MetaFilter: "Since we're all getting ours out: here's mine."
posted by taz at 4:16 PM on August 25, 2004


This one is embarrassing on so many levels: I linked to the Onion, made a 2000-Election jokey comment and a Paul Harvey reference, and got ZERO response (not even a well-deserved bitch-slap).
The John Holmes of prick posts! Beat that!
posted by wendell at 4:22 PM on August 25, 2004


I spent about an hour browsing two or three link levels deep from your original link. It was a very cool link.
posted by rdr at 5:16 PM on August 25, 2004


I saw Ellison go absolutely bat-shit over the downloading thing once. First he read us a very nice story about Shangri-La, then he answered a bunch of questions. Then he sat on a panel, someone asked the wrong question, and he spent about fifty minutes alternating between battle cries and tears.

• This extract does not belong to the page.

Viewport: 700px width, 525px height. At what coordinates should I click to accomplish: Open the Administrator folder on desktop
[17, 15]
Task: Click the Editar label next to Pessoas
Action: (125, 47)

It was pretty impressive, but still doesn't beat the time I met Ray Bradbury, who was drunker than a Russian uncle.
posted by kaibutsu at 5:26 PM on August 25, 2004


Ah! Here it is. No offense, dobbs, but I did a decent job of paraphrasing. This stuff is burned, branded, pretty much seared across the celluloid filmstrip of my adolescent psyche, even if it's been at least ten years since I last read it:
     "Stay on the runner. I won't be long," Brenda commanded.
     "I've got to stay on the runner?"
     "Sure. Just stand there. I'll be out in a minute."

               . . .

     ...I stepped to the dge of the runner, crouched, and jumped as far out into the carpet as I could ... My footprints just magically appeared out there.
     I hesitated only a moment, and then, scuffling my feet to produce impressions in the carpet, I began spelling out the classic Chaucerian PHUQUE. In letters four feet high. In virginal white carpet.

               . . .

     And I was just putting the . on the ! when I heard a strangled, "Aaaaarghhh!" behind me...

               . . .

     Then, in a moment, here she came, schlepping a carpet sweeper, not a vacuum cleaner, just one of your basic hand-pushed carpet sweepers, and she starts sweeping the nap back north by northwest!
(Please don't sue me, Mr Ellison. I'm basically one of your minions, after all. And I drove you and Susan aaaaall aaaaaround Kent State when you spoke there.)
posted by Shane at 6:42 PM on August 25, 2004


Here's my zero comment opus.
posted by thatwhichfalls at 7:19 PM on August 25, 2004


I only got two dissapointed comments for this post. Then, the same stuff was reposted by Miguel two months later to great acclaim. (Also, he was one of those two comments) :)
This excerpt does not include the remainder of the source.